# Task statement
Exactly as written, output each of the entries below.

• • • • •

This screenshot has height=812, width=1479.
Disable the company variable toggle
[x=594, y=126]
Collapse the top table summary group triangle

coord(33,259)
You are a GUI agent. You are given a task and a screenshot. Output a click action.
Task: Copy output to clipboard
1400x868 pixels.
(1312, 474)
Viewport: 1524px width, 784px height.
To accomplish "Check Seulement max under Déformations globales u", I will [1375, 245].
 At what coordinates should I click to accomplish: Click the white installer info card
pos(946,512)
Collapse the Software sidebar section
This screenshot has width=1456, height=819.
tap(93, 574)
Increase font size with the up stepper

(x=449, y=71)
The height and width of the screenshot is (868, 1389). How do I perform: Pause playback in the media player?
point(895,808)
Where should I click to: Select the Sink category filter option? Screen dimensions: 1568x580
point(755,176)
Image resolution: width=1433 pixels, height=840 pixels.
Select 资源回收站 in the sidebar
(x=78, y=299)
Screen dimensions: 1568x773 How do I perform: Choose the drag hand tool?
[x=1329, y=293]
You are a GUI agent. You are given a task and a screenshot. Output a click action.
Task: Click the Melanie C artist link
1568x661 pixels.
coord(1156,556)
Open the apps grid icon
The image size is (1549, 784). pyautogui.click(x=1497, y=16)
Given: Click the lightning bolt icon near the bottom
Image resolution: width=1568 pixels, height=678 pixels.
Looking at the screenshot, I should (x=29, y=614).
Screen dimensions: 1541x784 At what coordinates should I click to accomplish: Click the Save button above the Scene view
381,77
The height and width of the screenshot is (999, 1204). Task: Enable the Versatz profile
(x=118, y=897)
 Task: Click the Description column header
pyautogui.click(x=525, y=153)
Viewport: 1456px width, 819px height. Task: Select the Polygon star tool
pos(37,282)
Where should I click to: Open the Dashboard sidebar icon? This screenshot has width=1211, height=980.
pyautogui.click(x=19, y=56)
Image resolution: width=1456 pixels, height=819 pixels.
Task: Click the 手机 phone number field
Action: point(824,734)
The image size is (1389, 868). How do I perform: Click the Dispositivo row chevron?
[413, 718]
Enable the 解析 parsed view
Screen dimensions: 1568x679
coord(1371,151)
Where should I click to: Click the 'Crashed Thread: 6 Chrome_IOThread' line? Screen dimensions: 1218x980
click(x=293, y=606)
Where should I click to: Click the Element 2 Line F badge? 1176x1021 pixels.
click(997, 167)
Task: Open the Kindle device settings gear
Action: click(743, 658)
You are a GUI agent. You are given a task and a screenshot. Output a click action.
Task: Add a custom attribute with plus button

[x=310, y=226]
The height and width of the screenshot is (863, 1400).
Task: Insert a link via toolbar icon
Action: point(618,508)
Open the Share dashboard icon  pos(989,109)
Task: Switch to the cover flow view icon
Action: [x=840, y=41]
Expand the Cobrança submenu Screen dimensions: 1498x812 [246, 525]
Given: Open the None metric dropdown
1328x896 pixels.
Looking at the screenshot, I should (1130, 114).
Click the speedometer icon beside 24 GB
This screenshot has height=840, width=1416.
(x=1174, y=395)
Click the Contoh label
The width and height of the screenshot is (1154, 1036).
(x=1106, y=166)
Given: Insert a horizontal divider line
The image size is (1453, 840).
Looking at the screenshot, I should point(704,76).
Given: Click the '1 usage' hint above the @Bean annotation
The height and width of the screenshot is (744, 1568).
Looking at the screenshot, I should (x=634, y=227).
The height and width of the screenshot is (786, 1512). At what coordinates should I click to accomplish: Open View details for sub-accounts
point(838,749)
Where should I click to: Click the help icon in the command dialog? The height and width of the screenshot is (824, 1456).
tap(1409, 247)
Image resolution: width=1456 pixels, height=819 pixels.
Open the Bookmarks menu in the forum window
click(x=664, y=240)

• • • • •

# Exercise output
This screenshot has height=812, width=1479.
Disable the company variable toggle
[x=594, y=126]
Collapse the top table summary group triangle

coord(33,259)
You are a GUI agent. You are given a task and a screenshot. Output a click action.
Task: Copy output to clipboard
1400x868 pixels.
(1312, 474)
Viewport: 1524px width, 784px height.
To accomplish "Check Seulement max under Déformations globales u", I will [1375, 245].
 At what coordinates should I click to accomplish: Click the white installer info card
pos(946,512)
Collapse the Software sidebar section
This screenshot has width=1456, height=819.
tap(93, 574)
Increase font size with the up stepper

(x=449, y=71)
The height and width of the screenshot is (868, 1389). How do I perform: Pause playback in the media player?
point(895,808)
Where should I click to: Select the Sink category filter option? Screen dimensions: 1568x580
point(755,176)
Image resolution: width=1433 pixels, height=840 pixels.
Select 资源回收站 in the sidebar
(x=78, y=299)
Screen dimensions: 1568x773 How do I perform: Choose the drag hand tool?
[x=1329, y=293]
You are a GUI agent. You are given a task and a screenshot. Output a click action.
Task: Click the Melanie C artist link
1568x661 pixels.
coord(1156,556)
Open the apps grid icon
The image size is (1549, 784). pyautogui.click(x=1497, y=16)
Given: Click the lightning bolt icon near the bottom
Image resolution: width=1568 pixels, height=678 pixels.
Looking at the screenshot, I should (x=29, y=614).
Screen dimensions: 1541x784 At what coordinates should I click to accomplish: Click the Save button above the Scene view
381,77
The height and width of the screenshot is (999, 1204). Task: Enable the Versatz profile
(x=118, y=897)
 Task: Click the Description column header
pyautogui.click(x=525, y=153)
Viewport: 1456px width, 819px height. Task: Select the Polygon star tool
pos(37,282)
Where should I click to: Open the Dashboard sidebar icon? This screenshot has width=1211, height=980.
pyautogui.click(x=19, y=56)
Image resolution: width=1456 pixels, height=819 pixels.
Task: Click the 手机 phone number field
Action: point(824,734)
The image size is (1389, 868). How do I perform: Click the Dispositivo row chevron?
[413, 718]
Enable the 解析 parsed view
Screen dimensions: 1568x679
coord(1371,151)
Where should I click to: Click the 'Crashed Thread: 6 Chrome_IOThread' line? Screen dimensions: 1218x980
click(x=293, y=606)
Where should I click to: Click the Element 2 Line F badge? 1176x1021 pixels.
click(997, 167)
Task: Open the Kindle device settings gear
Action: click(743, 658)
You are a GUI agent. You are given a task and a screenshot. Output a click action.
Task: Add a custom attribute with plus button

[x=310, y=226]
The height and width of the screenshot is (863, 1400).
Task: Insert a link via toolbar icon
Action: point(618,508)
Open the Share dashboard icon  pos(989,109)
Task: Switch to the cover flow view icon
Action: [x=840, y=41]
Expand the Cobrança submenu Screen dimensions: 1498x812 [246, 525]
Given: Open the None metric dropdown
1328x896 pixels.
Looking at the screenshot, I should (1130, 114).
Click the speedometer icon beside 24 GB
This screenshot has height=840, width=1416.
(x=1174, y=395)
Click the Contoh label
The width and height of the screenshot is (1154, 1036).
(x=1106, y=166)
Given: Insert a horizontal divider line
The image size is (1453, 840).
Looking at the screenshot, I should point(704,76).
Given: Click the '1 usage' hint above the @Bean annotation
The height and width of the screenshot is (744, 1568).
Looking at the screenshot, I should (x=634, y=227).
The height and width of the screenshot is (786, 1512). At what coordinates should I click to accomplish: Open View details for sub-accounts
point(838,749)
Where should I click to: Click the help icon in the command dialog? The height and width of the screenshot is (824, 1456).
tap(1409, 247)
Image resolution: width=1456 pixels, height=819 pixels.
Open the Bookmarks menu in the forum window
click(x=664, y=240)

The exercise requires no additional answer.